_WHAT YOU NEED TO DO_
1: List the usernames of everyone who posts in the lawn forum thread.
2: Update a passage of the lawn forum thread, starting at "4. Smallaxe" and ending at "thing to do.", so that "the top priority" stands in place of "job one".

---------- SOURCE EXTRACT ----------

Turning To The Dark Side?

Discussion in 'Pesticide & Herbicide Application' started by Victor, May 20, 2008.

  1. Victor

    Victor LawnSite Bronze Member
    Messages: 1,430

    While I was out running my route today, I got the wondering about something guys. As I would drive down various streets in the neighborhoods I service, I saw quite a few lawns that had Trugreen Chemlawn written all over them. These lawns had that dark green color to them that dumping copious amounts of nitrogen on lawns tends to yield. As I would see these lawns, I started wondering how many of you were ever tempted to give in to the urge to make your lawns as dark as possible like that. Of course you can use fe to accomplish the same thing, but you won't get that long-lasting color without a lot of fe treatments.
    Obviously, now's a bad time to dose a lawn with nitrogen the way TG does, but unfortunately, a lot of customers out there equate the shade of a lawn with it's health. In other words, the darker the lawn, the healthier they think it is. As far as I'm concerned, I know the way I'm dosing lawns is commensurate with sound practices. I'm really happy with the color I get out of my lawns, as are my customers. My lawns aren't always as dark green as TG lawns tend to be for the aforementioned reasons, but it is what it is.
    Just curious to read any thoughts anyone would care to share on this.
  2. ant

    ant LawnSite Silver Member
    Messages: 2,466

    Vick i am with you. i got asked a few times by the lawn cutters "why are the others green and ours are not) well this year i loaded them up and they look great,growing and the best part is the lawn cutters are not birchen ,,
  3. turf hokie

    turf hokie LawnSite Silver Member
    Messages: 2,751

    I tried that once and the cutters threw fits. Besides all it did was put the lawns on a roller coaster ride and they suffered for it in the heat of the summer. I prefer to do the right thing and have a consistent color ALL season. Some of their lawns might be a little darker now but mine are green in the summer when theirs are brown with stress, insects and disease.
  4. Smallaxe

    Smallaxe LawnSite Fanatic
    Messages: 10,082

    Building the root system is job one. Too much water is just as bad as too much N. Most of these lawns are shallow rooted and in constant need of the N fix to have the dark green color.
    For Northern areas the spring N app is about the worst thing to do.
  5. Marcos

    Marcos LawnSite Gold Member
    Messages: 3,720

    Applying 'Fast' N, and / or just plain melted down urea is just plain poor business practice...in the long run.

    Homeowners appear happier because the color is better than the Jones' next door. But they really don't think about the fact that they're REALLY getting ripped off due to all of the extra mowings they're having to do themselves / pay for EVERY year, because of all the unneccesary top flush growth such practises tend to spur on.

---------- DATASET EXTRACT ----------

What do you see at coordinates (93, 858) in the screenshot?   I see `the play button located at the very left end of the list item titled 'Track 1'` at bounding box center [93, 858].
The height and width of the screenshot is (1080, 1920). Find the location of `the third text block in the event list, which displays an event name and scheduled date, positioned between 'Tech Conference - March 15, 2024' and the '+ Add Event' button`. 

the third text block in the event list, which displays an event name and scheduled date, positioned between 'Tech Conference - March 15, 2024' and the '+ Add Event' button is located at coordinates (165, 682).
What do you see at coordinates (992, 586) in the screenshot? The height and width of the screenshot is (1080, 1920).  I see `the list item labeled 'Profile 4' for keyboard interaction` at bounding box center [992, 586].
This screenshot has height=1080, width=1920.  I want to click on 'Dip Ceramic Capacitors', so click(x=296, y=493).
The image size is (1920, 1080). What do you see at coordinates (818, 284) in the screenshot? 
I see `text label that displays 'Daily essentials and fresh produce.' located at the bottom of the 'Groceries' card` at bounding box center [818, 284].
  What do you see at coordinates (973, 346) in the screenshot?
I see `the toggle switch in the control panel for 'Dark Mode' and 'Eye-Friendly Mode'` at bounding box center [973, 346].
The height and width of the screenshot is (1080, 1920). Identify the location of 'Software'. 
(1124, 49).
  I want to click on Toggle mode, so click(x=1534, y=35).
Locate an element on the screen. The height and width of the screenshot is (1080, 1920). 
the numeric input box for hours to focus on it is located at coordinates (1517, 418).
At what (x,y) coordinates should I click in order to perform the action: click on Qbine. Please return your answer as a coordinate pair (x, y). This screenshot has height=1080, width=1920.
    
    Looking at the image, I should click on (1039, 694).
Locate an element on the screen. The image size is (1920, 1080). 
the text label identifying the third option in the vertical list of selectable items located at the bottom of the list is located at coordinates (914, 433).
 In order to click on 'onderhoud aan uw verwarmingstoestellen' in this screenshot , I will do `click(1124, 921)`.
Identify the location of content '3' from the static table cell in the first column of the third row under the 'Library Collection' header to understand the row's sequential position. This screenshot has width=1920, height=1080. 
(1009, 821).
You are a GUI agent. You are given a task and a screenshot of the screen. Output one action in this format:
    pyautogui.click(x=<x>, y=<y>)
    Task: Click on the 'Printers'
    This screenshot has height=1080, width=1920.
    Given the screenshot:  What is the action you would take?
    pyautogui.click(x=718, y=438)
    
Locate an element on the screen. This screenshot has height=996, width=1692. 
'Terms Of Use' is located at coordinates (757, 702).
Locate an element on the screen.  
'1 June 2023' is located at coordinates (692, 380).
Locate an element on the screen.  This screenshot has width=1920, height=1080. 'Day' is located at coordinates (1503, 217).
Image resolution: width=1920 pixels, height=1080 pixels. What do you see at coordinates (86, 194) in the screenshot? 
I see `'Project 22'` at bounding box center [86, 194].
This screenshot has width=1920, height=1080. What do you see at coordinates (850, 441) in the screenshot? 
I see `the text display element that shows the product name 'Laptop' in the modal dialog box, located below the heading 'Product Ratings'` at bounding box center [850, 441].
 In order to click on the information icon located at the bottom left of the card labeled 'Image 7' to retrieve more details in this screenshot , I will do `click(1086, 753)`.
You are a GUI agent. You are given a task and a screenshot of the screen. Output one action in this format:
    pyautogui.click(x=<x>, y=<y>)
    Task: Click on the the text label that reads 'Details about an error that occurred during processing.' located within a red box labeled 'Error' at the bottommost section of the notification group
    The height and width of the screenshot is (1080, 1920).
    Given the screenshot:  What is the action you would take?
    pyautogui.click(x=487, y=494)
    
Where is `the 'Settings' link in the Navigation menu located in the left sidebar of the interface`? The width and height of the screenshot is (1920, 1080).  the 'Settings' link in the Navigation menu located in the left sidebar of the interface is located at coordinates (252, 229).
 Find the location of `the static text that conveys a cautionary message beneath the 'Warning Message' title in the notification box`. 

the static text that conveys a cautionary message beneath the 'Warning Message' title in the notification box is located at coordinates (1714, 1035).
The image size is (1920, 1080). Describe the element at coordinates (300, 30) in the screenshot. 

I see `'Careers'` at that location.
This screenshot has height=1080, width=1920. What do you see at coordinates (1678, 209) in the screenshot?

----------

_TASK-BY-TASK RESULTS_
1: Victor, ant, turf hokie, Smallaxe, Marcos

2:
4. Smallaxe

    Smallaxe LawnSite Fanatic
    Messages: 10,082

    Building the root system is the top priority. Too much water is just as bad as too much N. Most of these lawns are shallow rooted and in constant need of the N fix to have the dark green color.
    For Northern areas the spring N app is about the worst thing to do.